We’re spoiled in more ways than the weather here in San Fran. For example, I’m sitting here in the Automattic lounge on San Francisco’s Embarcadero listening to developer Michael Enslow present the work his company Mister Machine did for Social Media Week.I don’t know Michael personally, but he’s someone I pay attention to because 1. he works with WordPress and 2. he actively develops with HTML5, an important technology you will be using very soon.
You may not know when you’re using HTML5, and that’s ok. Just expect better websites, that’s the take home.
Here’s what’s interesting about the talk:
- The Social Media Week site was built from scratch using a stripped down, in-house WordPress theme template.
- The theme leveraged HTML5Boilerplate and Modernizr to bring cutting edge capability to the website.
- The advantage of using custom post type is being able to get better display of the content on the browser page.
What’s best about all this is hanging out, in person, at the San Francisco WordPress Meetup with about 75 other rabid WordPress aficionados.
Lydia Sugarman, a good friend of mine from the San Francisco entreprenuerial startup circles is here. Ralph Carlson was on his way down from the hills, but his car got cantankerous around Davis (60 miles up the road). No worries, Ralph will be down for a future Meetup. New friends Chantal and Yoli, both talented website designers, are also in the audience.
Woops, someone asked for a show of hands… about 30% of the audience has been working with custom post types and taxonomies. An invisible groundswell.
Stir in custom taxonomies
- Custom taxonomies are to categories as custom post types are to regular posts.
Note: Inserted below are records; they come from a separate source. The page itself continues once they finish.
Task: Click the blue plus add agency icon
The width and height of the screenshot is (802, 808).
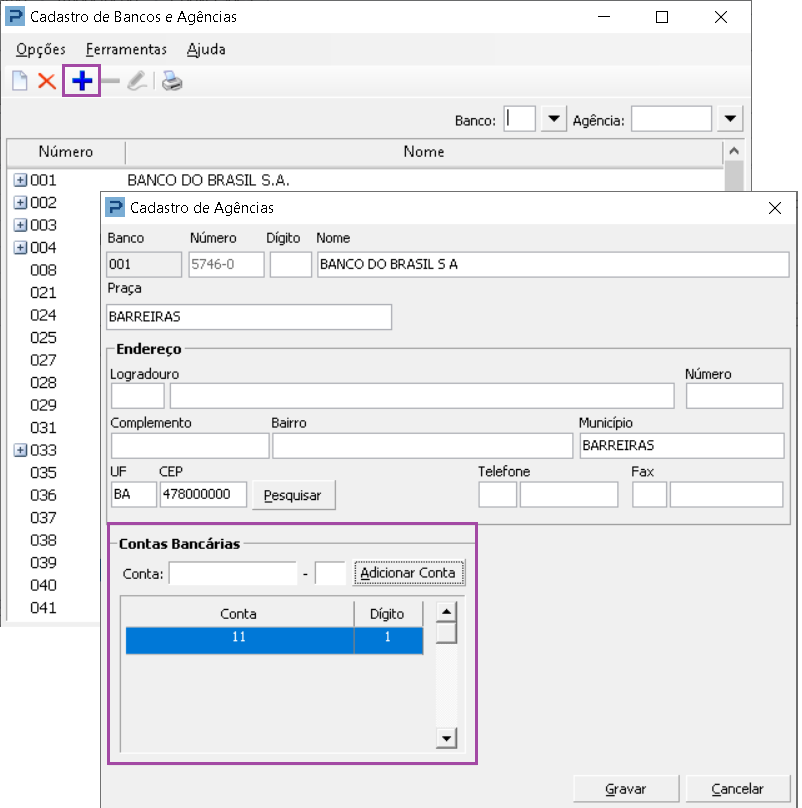Action: 81,81
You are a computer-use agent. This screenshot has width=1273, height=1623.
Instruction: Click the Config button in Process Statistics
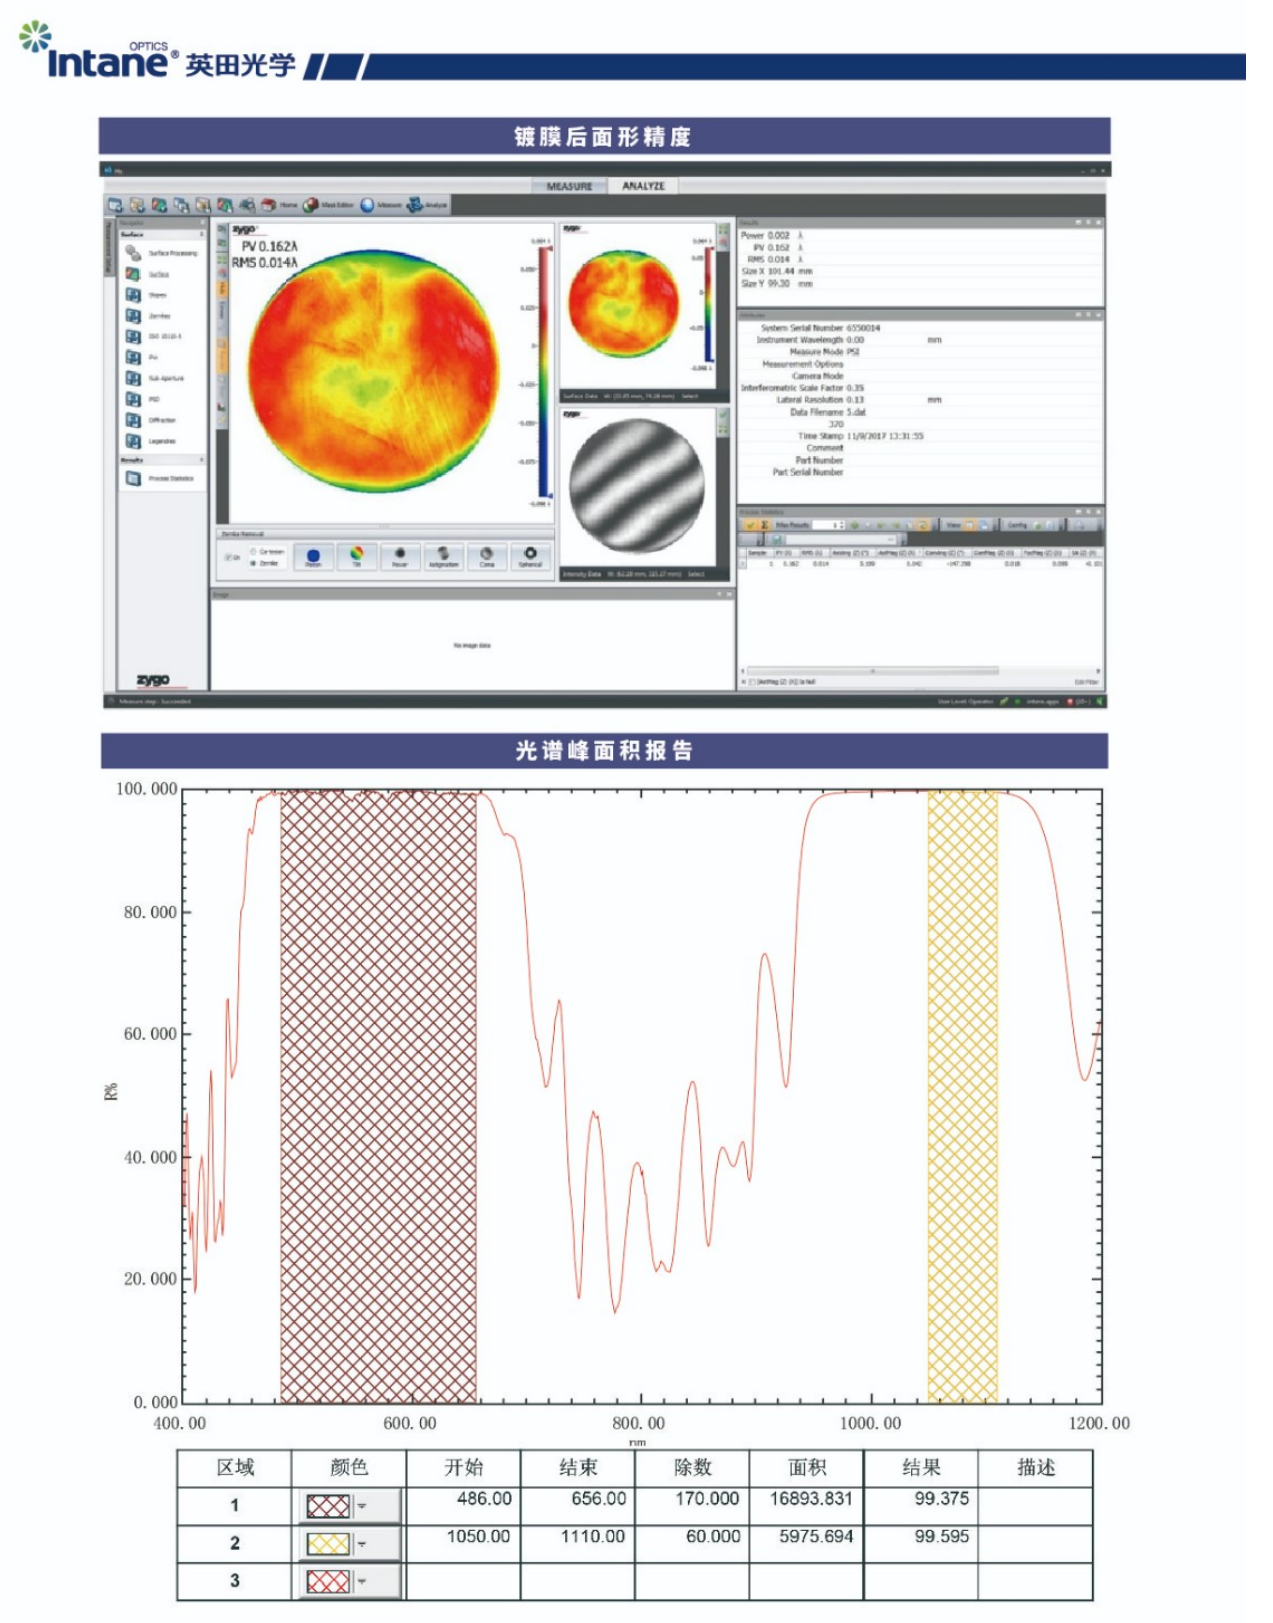coord(1016,525)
This allows more dynamic feeds, as a new custom post can be associated with custom taxonomy.
- Where you would normally see a “Category” metabox on the post editor, you can have a custom taxonomy box.
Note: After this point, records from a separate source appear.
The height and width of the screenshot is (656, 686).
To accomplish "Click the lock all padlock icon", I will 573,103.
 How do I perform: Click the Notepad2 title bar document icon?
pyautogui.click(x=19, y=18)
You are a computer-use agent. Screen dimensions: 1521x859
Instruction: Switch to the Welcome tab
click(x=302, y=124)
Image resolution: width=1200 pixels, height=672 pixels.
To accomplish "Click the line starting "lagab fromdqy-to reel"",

- Using Brad Williams Custom Post Type UI Plugin for WordPress was a key piece of the implementation puzzle.
This is powerful stuff!
The key to custom taxonomy is defining the elements of the taxonomy. That is, you have to get your taxa in order, taxa being those taxon comprising your taxonomy.
Zach showed how getting this right allowed much more sensible navigation through the Skoll Foundation website. People associated with various issues and causes can be found and listed automatically.
Post formats make life easy for theme developers
Next up: Beau Lebens on, a feature introduced in WordPress 3.1. From the Codex link:
Post Formats is a theme feature introduced with Version 3.1. A Post Format is a piece of meta information that can be used by a theme to customize its presentation of a post. The Post Formats feature provides a standardized list of formats that are available to all themes that support the feature.
Having standard post formats in WordPress Core really helps theme developers.
This is not to be confused with Custom Post Types, even though it is confusing. A custom post type is a reference to the content contained in a post, and nothing to do with how such content may be displayed. WordPress developer Mark Jaquith has an excellent article on Post Formats vs. Custom Post Types. Definitely worth reading if the difference is important to you.
Mixed media socialization
You’ve undoubtedly heard of mixed media art, maybe even seen it in real life. Certainly, if you’ve ever been to Burning Man, that’s about as mixed as media gets.
A while back, in a comment elsewhere, I described social media as getting the “social,” and not worrying overmuch about the medium. While I’m definitely not the most relentlessly social person, since I’ve started reaching out in person to people I know from online, I’ve noticed a nice carryover effect: the offline and online work together.
If you can find a WordPress or marketing or writing or some other group or meetup close by, attend!
The upshot: if you’re not out there getting some face time with your online colleagues, consider reducing some of your online time and increasing your offline time.